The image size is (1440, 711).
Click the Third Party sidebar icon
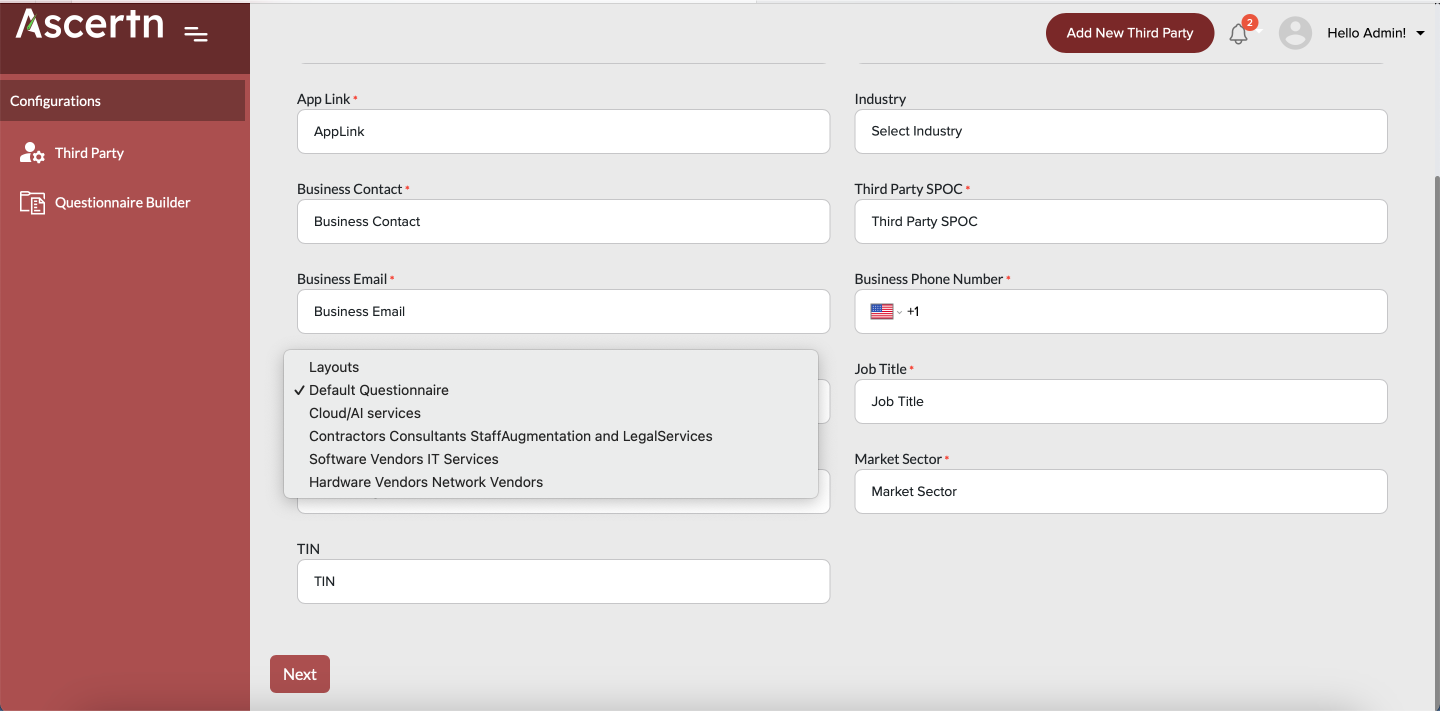[32, 153]
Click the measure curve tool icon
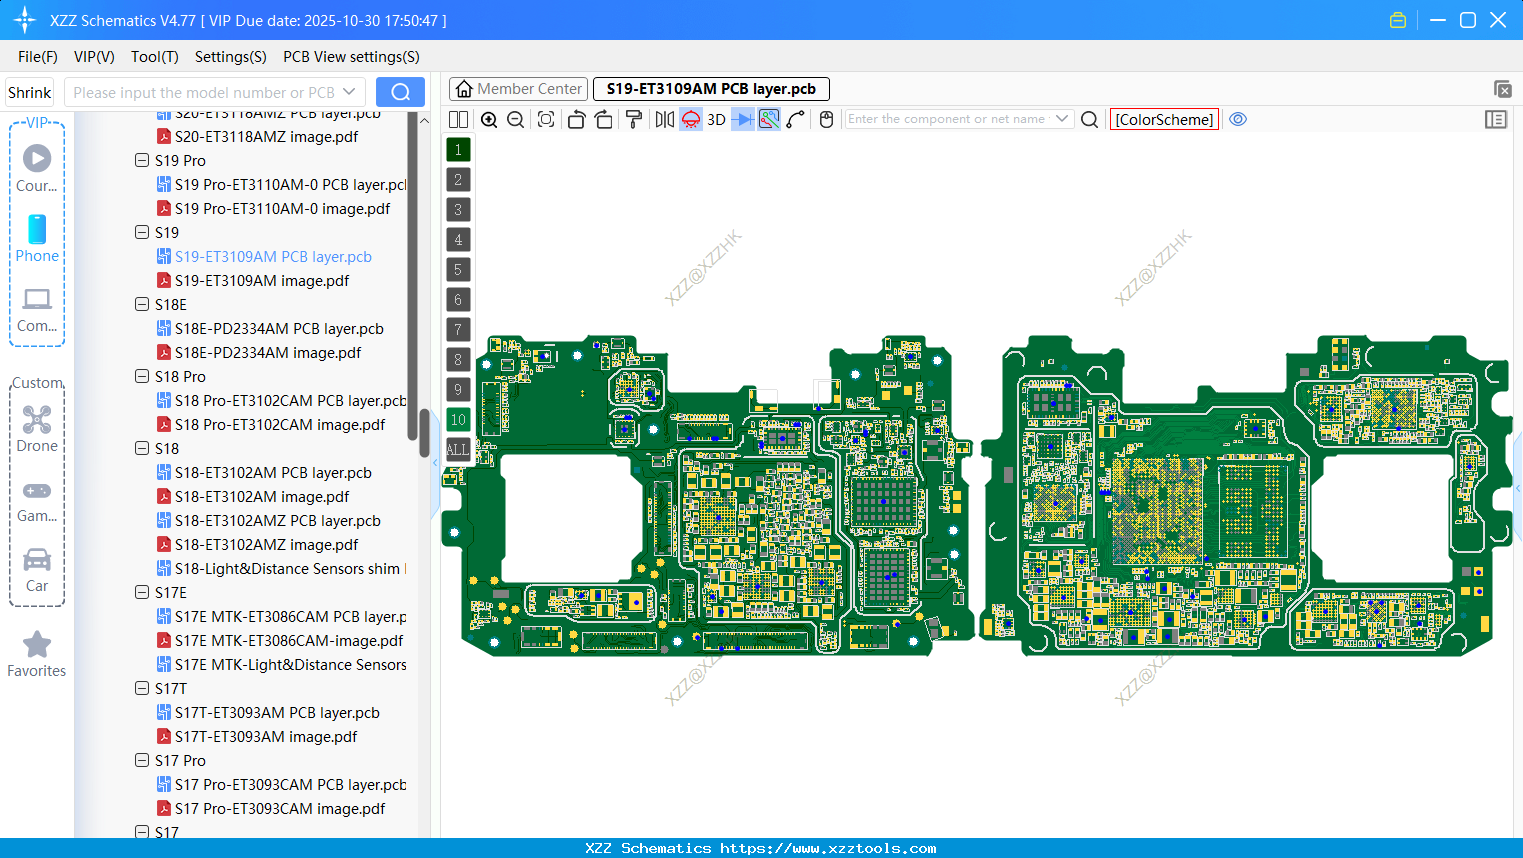 point(793,119)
◆ ◆ ◆ ◆ ◆
Directions for this task
The output should be the lines from the one with "Click the Third Party sidebar icon" through the end of the material above, both ends included, printed exactly and nothing else. Drop the pictures.

Result below
Click the Third Party sidebar icon
[32, 153]
Click the measure curve tool icon
 point(793,119)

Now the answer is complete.